EXERCISES -
1. In the water-quality processing update, which statistics does the code calculate for each variable in the reshaped table?
2. Carry on the water-quality processing update from the point where it stops.

A-Sepulveda / WaterQuality

0 stars 0 forks source link

Data processing update #1

Open gagecarto opened 5 years ago

gagecarto commented 5 years ago

:sunny::sunny::sunny::sunny::sunny::sunny::sunny::sunny::sunny::sunny:

@A-Sepulveda - Below is an update on the data processing in Python. Also, this will be a good intro to GitHub issues. This is a really awesome platform for setting goals, keeping track of progress, recording bugs etc

I wrote some simple Python code to process raw results data from the waterquality.us page. For the most part this accomplishes the same things you did with your R code which was in the RMD file. Currently I am running this locally but what's cool is that this could be run on a server if we want to scale this to a larger geography. Python file is below. https://github.com/A-Sepulveda/WaterQuality/blob/master/Scripts/processData.py

The above code does a few things 1) Downloads 10 years of data from waterquality.us via HUC for calcium, pH and temperature 2) For each of these variables I standardize the units, remove white space and omit PH observations outside of pre-defined ranges (only keeping ph observations > 0 and < 14) 3) I drop any observation that does not have a corresponding site as linked by the MonitoringLocationIdentifier attribute 4) The dataset is then mutated so that each row represents a unique day at a unique site. For each of these new rows I calculate the min, max, mean and sd for each variable. You'll also note the number of observations for each day for each variable listed in this new table.

RECORD SET -
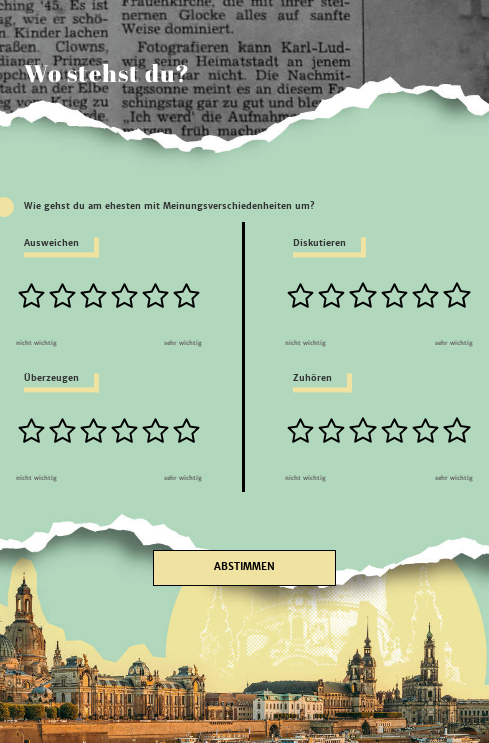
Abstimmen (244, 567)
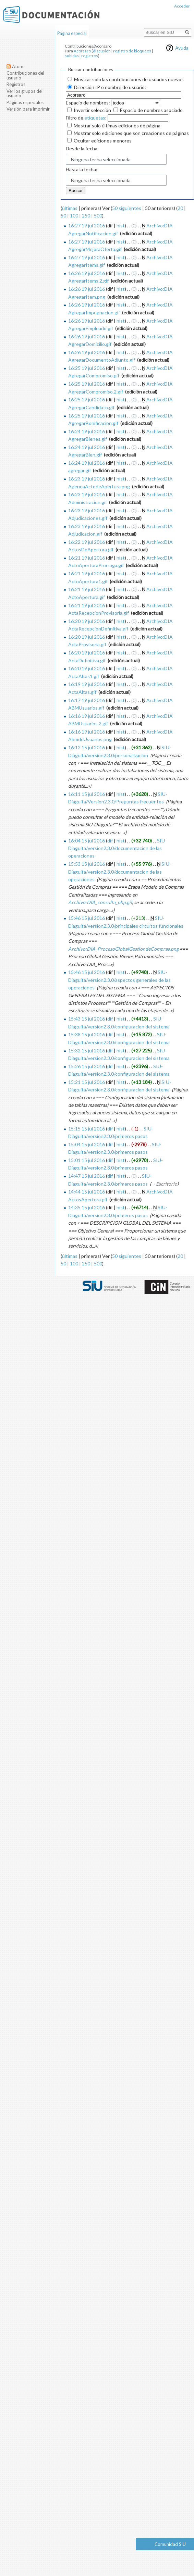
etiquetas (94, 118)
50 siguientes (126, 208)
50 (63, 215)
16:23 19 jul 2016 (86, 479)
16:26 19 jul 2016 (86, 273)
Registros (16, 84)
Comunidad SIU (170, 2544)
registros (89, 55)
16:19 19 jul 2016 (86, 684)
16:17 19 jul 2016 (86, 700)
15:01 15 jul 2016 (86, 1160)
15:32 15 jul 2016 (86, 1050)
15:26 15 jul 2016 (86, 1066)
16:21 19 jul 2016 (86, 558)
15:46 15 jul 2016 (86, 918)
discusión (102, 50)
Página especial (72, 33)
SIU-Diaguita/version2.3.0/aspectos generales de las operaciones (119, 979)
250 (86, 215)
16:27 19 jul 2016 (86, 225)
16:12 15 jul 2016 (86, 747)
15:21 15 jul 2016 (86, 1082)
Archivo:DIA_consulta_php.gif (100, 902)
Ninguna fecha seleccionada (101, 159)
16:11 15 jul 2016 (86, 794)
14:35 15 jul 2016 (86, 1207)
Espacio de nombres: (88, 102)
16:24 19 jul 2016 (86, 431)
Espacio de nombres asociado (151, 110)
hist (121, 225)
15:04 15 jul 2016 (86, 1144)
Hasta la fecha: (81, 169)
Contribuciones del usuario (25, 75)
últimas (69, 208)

TASK-BY-TASK OUTPUTS -
1. min, max, mean, sd

2.
You can review the cleaned, simplified version of the results data below. https://github.com/A-Sepulveda/WaterQuality/blob/master/sampleData/170401_since_01012009_simplified.csv

My thoughts are that this is how a new table would look in postgresql. We would map points data and it would be linked to this new table of cleaned, water quality info. Take a look and let me know what you think. For now, I'll start plugging these data in the Upper Snake example app below. https://github.com/A-Sepulveda/WaterQuality/tree/master/upperSnakeMapApp

:sunny::sunny::sunny::sunny::sunny::sunny::sunny::sunny::sunny::sunny:

gagecarto commented 5 years ago

Oh yeah - The parts where you ranked things based on quality etc can all be done in the app. My idea was to use the Python piece for the heavy lifting

A-Sepulveda commented 5 years ago

Going through this right now. How are you running Python... via R? Or are you using a different interface?

On Tue, May 7, 2019 at 2:01 PM Josh Gage notifications@github.com wrote:

Oh yeah - The parts where you ranked things based on quality etc can all be done in the app. My idea was to use the Python piece for the heavy lifting

— You are receiving this because you were mentioned. Reply to this email directly, view it on GitHub https://github.com/A-Sepulveda/WaterQuality/issues/1#issuecomment-490233815, or mute the thread https://github.com/notifications/unsubscribe-auth/AIPW2PJW4HTUVO4FW2WK2YDPUHNW3ANCNFSM4HLMAW4Q .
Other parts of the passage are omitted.